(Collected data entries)
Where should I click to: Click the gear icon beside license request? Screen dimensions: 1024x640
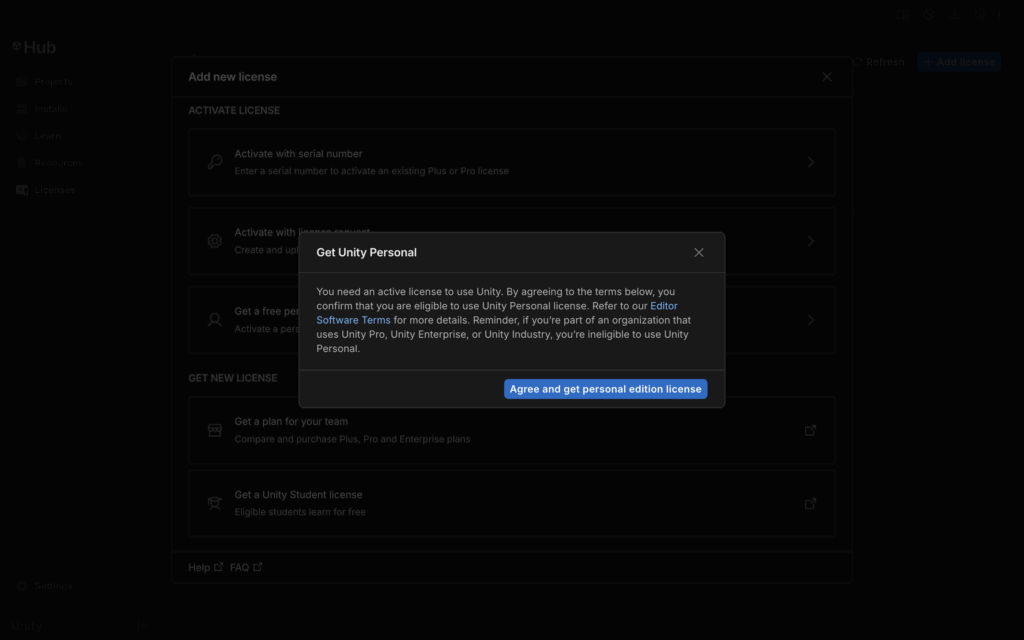tap(215, 241)
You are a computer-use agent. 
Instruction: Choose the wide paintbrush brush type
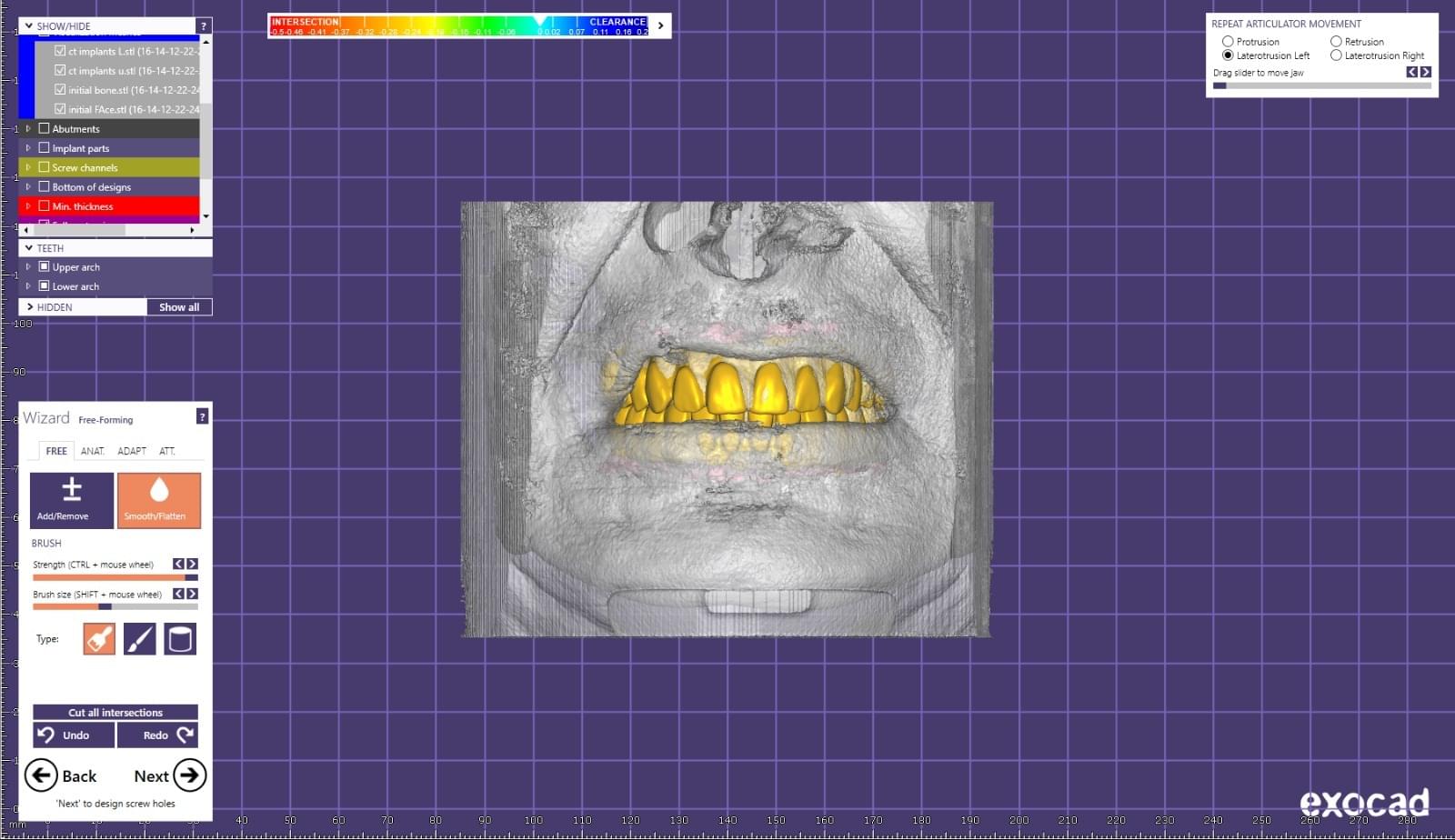coord(99,639)
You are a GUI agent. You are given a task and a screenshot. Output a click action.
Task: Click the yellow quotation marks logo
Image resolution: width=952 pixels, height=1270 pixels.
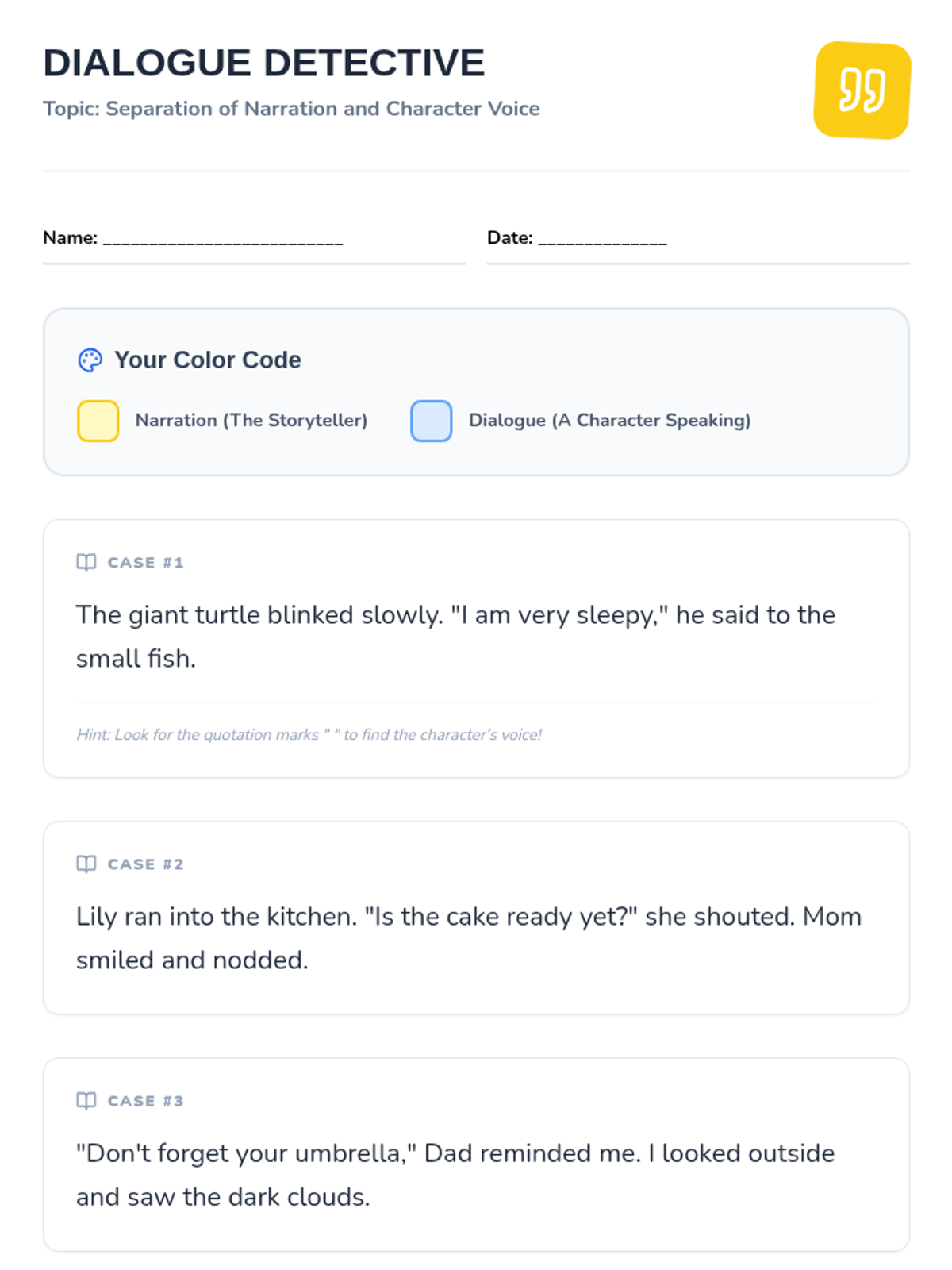pos(862,90)
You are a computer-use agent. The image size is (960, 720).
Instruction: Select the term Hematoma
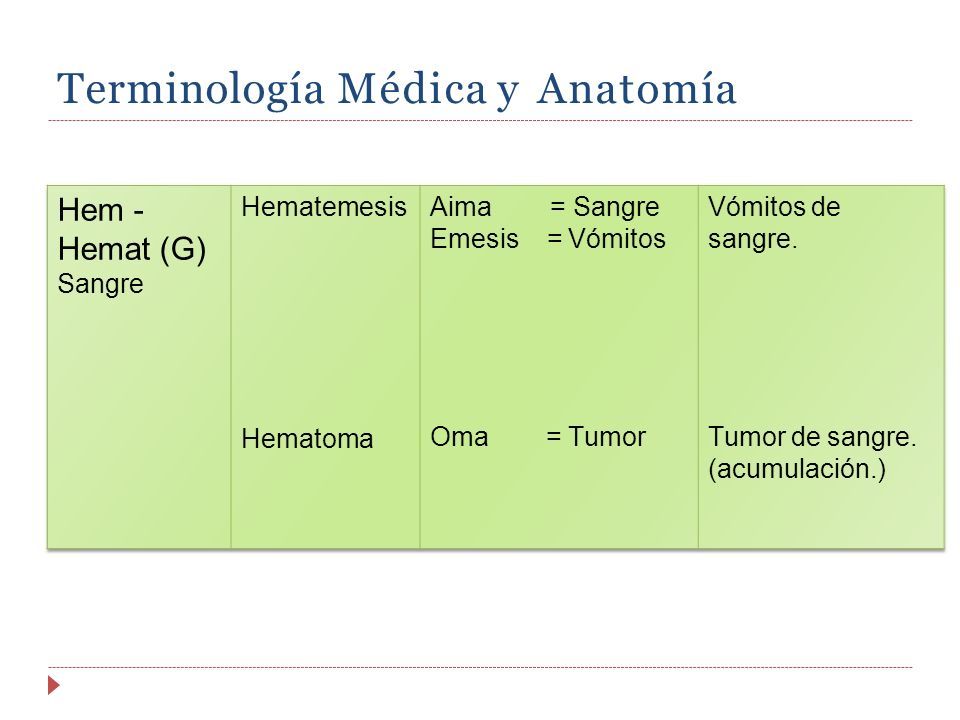tap(307, 439)
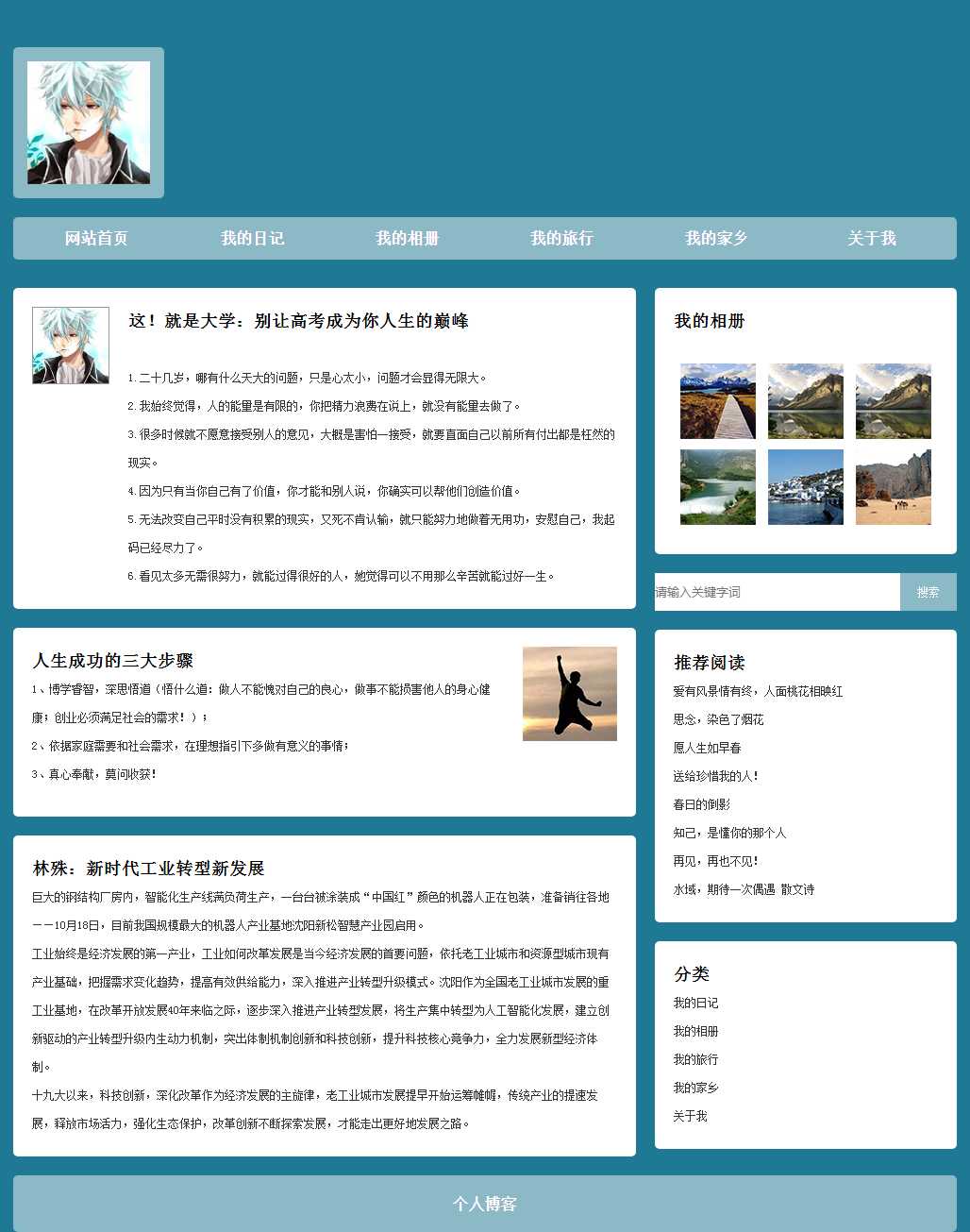Go to 我的日记 in the navigation bar

click(x=252, y=238)
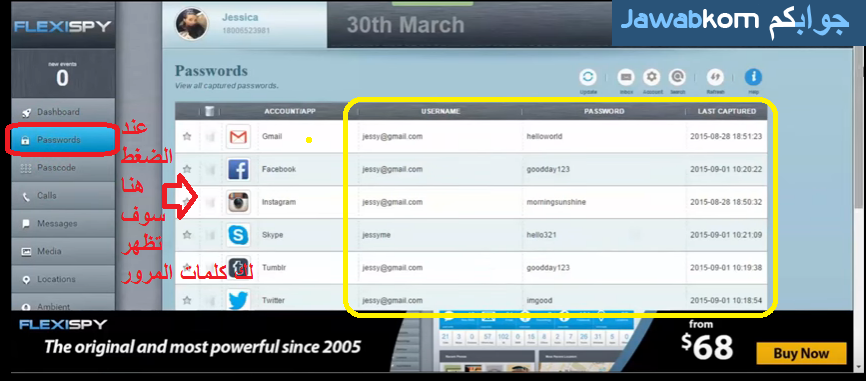Toggle the star on the Twitter row
This screenshot has height=381, width=866.
pyautogui.click(x=187, y=300)
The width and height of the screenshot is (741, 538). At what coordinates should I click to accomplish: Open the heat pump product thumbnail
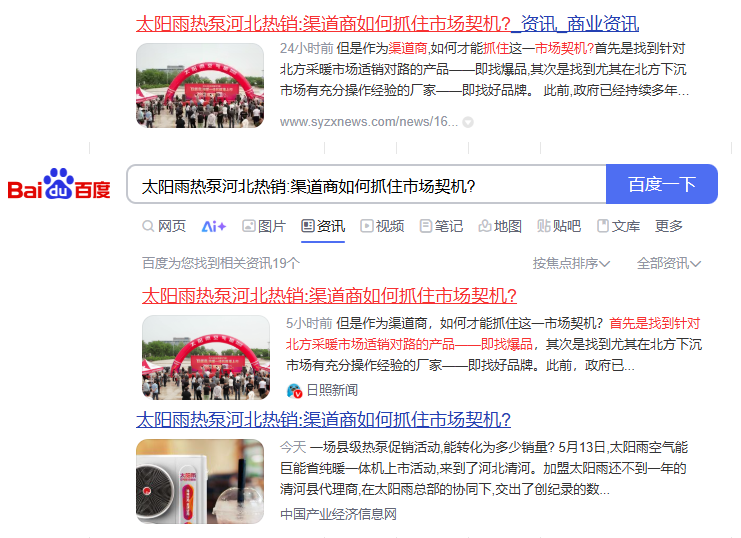tap(200, 481)
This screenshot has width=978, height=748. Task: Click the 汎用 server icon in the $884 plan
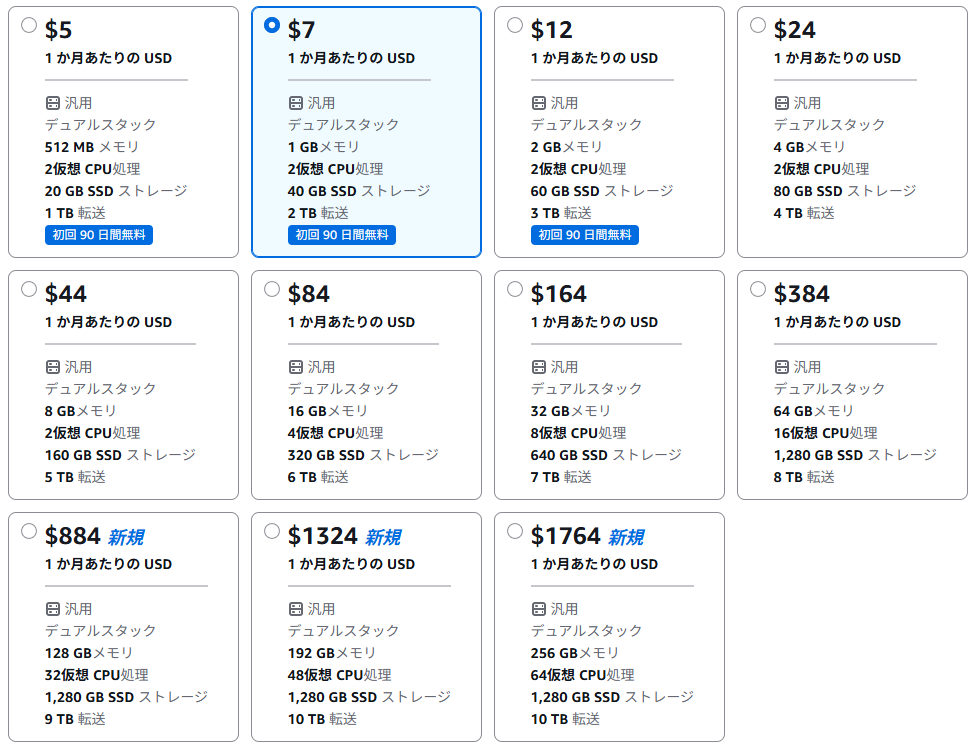(53, 609)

• _Work to be completed_
Pictures are not part of the copy; transcribe the rest of the data verbatim.

• _Output of the task_
Where should I click to: Click the gear icon beside license request? Screen dimensions: 1024x640
tap(215, 241)
You are a computer-use agent. 
Instruction: Choose the wide paintbrush brush type
coord(99,639)
You are a GUI agent. You are given a task and a screenshot. Output a click action.
Task: Click the yellow quotation marks logo
Image resolution: width=952 pixels, height=1270 pixels.
pos(862,90)
You are a computer-use agent. The image size is (960, 720).
Instruction: Select the term Hematoma
tap(307, 439)
Go to 我的日记 in the navigation bar

click(x=252, y=238)
Toggle the star on the Twitter row
This screenshot has height=381, width=866.
pyautogui.click(x=187, y=300)
The width and height of the screenshot is (741, 538). At what coordinates should I click to accomplish: Open the heat pump product thumbnail
tap(200, 481)
This screenshot has width=978, height=748. Task: Click the 汎用 server icon in the $884 plan
(53, 609)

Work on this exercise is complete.